### INPUT RECORDS ###

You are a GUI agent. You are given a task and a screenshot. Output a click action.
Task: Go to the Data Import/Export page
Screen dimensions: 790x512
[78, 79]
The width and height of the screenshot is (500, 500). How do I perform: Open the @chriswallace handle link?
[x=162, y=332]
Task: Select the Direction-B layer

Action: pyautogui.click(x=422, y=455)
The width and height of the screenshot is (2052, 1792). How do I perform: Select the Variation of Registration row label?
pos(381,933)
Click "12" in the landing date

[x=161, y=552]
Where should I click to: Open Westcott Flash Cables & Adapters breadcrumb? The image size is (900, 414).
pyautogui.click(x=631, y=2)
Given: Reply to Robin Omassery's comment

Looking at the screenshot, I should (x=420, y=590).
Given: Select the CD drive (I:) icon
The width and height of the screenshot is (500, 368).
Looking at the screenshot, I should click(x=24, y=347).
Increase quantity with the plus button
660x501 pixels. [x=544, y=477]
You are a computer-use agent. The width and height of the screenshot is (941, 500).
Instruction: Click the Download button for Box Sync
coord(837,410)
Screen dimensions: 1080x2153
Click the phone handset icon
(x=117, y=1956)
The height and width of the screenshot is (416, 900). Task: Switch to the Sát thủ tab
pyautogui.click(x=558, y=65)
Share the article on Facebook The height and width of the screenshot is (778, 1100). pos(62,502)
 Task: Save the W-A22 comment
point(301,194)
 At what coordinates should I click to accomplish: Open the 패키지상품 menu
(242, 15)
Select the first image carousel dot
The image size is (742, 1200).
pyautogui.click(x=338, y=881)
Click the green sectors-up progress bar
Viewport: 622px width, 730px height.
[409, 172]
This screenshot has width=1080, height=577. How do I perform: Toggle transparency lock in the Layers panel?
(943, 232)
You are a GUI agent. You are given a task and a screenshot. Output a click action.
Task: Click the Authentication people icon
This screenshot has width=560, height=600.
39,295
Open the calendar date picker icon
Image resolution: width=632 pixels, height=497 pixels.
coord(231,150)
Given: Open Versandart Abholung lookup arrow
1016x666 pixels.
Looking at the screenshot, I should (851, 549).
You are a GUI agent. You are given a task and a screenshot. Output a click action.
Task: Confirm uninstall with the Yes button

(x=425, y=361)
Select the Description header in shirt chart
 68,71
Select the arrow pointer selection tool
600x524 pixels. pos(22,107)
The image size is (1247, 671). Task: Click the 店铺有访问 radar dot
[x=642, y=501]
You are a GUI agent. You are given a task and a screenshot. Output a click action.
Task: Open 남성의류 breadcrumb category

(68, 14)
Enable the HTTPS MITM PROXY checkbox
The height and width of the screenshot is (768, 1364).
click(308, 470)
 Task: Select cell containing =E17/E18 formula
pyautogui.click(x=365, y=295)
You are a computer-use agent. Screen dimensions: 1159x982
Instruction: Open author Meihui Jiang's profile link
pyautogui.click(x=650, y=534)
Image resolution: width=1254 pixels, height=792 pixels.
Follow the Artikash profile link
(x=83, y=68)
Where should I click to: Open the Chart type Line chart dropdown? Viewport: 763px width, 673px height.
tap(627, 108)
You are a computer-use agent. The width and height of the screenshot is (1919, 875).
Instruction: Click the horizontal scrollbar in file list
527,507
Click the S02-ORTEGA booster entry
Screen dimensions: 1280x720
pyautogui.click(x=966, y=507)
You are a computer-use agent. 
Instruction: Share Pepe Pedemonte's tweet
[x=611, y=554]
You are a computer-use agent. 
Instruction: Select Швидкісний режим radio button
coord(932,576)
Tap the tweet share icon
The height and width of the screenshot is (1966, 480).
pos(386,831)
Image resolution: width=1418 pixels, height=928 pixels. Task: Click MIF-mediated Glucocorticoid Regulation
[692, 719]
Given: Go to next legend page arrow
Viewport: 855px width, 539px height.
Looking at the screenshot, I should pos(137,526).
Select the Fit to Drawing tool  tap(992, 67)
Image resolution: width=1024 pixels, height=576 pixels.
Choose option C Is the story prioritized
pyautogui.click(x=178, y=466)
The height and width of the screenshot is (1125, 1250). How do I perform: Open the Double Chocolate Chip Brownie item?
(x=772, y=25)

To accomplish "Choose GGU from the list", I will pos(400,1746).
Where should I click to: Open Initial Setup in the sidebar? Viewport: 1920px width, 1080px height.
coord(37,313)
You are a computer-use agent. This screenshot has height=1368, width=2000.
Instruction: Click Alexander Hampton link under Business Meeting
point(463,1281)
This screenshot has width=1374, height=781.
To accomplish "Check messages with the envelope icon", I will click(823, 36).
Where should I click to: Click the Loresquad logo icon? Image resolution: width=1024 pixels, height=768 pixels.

###

- WORK TO BE COMPLETED: Reproduce verbatim only the lines from the one holding "is (1919, 875)." through the end of the records.

- EXERCISE RESULT:
You are a computer-use agent. The width and height of the screenshot is (1919, 875).
Instruction: Click the horizontal scrollbar in file list
527,507
Click the S02-ORTEGA booster entry
Screen dimensions: 1280x720
pyautogui.click(x=966, y=507)
You are a computer-use agent. 
Instruction: Share Pepe Pedemonte's tweet
[x=611, y=554]
You are a computer-use agent. 
Instruction: Select Швидкісний режим radio button
coord(932,576)
Tap the tweet share icon
The height and width of the screenshot is (1966, 480).
pos(386,831)
Image resolution: width=1418 pixels, height=928 pixels. Task: Click MIF-mediated Glucocorticoid Regulation
[692, 719]
Given: Go to next legend page arrow
Viewport: 855px width, 539px height.
Looking at the screenshot, I should pos(137,526).
Select the Fit to Drawing tool  tap(992, 67)
Image resolution: width=1024 pixels, height=576 pixels.
Choose option C Is the story prioritized
pyautogui.click(x=178, y=466)
The height and width of the screenshot is (1125, 1250). How do I perform: Open the Double Chocolate Chip Brownie item?
(x=772, y=25)

To accomplish "Choose GGU from the list", I will pos(400,1746).
Where should I click to: Open Initial Setup in the sidebar? Viewport: 1920px width, 1080px height.
coord(37,313)
You are a computer-use agent. This screenshot has height=1368, width=2000.
Instruction: Click Alexander Hampton link under Business Meeting
point(463,1281)
This screenshot has width=1374, height=781.
To accomplish "Check messages with the envelope icon", I will click(823, 36).
Where should I click to: Click the Loresquad logo icon? Image resolution: width=1024 pixels, height=768 pixels.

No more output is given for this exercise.